You have most certainly experienced an MFA site in action: They attract visitors with clickbait headlines and images and feature low-quality content combined with as many ad impressions, and views, that the human brain can tolerate. You'll find ad-to-content ratios of 30 percent-plus, twice the average, rapidly auto-refreshing ad placements, including autoplay video ads, and slide shows forcing visitors to click through multiple pages to access content, each with multiple ads.

Further, they have little to no organic audience and feature only syndicated, dated, regurgitated, and in some cases, plagiarised content. The user experience borders on awful and creates an environment where no self-respecting advertiser would ever want to see their ads appear in.

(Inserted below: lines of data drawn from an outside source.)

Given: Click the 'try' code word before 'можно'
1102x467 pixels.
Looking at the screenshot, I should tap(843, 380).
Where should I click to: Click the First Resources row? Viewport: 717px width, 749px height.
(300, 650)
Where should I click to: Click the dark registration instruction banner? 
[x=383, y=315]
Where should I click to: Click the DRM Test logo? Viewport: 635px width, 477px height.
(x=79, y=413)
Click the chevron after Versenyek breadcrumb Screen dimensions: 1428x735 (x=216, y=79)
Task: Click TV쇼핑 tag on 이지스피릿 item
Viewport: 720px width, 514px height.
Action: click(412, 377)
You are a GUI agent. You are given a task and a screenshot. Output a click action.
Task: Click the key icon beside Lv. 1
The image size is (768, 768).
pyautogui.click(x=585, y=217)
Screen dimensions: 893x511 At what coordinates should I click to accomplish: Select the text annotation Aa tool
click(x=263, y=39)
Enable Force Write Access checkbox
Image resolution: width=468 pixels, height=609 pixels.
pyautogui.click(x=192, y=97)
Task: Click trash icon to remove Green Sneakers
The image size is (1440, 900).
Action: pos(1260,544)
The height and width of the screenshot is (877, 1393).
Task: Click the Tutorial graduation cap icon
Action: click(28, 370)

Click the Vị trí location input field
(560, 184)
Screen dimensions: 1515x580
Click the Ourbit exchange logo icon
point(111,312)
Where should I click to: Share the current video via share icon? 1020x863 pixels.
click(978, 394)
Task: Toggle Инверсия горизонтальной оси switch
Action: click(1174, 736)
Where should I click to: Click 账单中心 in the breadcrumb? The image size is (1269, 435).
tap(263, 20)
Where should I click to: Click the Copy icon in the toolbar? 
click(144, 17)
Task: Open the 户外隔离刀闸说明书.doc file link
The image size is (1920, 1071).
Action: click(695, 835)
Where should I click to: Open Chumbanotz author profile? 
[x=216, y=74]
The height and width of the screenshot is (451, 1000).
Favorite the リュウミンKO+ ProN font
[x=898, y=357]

MFA's business model relies on selling site visitor impressions for marginally less than they can buy them. To do this, MFA publishers thoroughly game the programmatic media buying ecosystem. So forewarned, let's look at exactly how they do that.

How do they work?
MFA sites are purpose built to exploit the programmatic ecosystem – they exhibit high measurability rates, good viewability rates, and low levels of invalid traffic, and usually have brand-safe environments. On paper, they look great, and that appeal extends to the programmatic environment where these traits are prized and prioritized, thanks in particular to autoplay, sound-off video ads, they perform well on video completion rates.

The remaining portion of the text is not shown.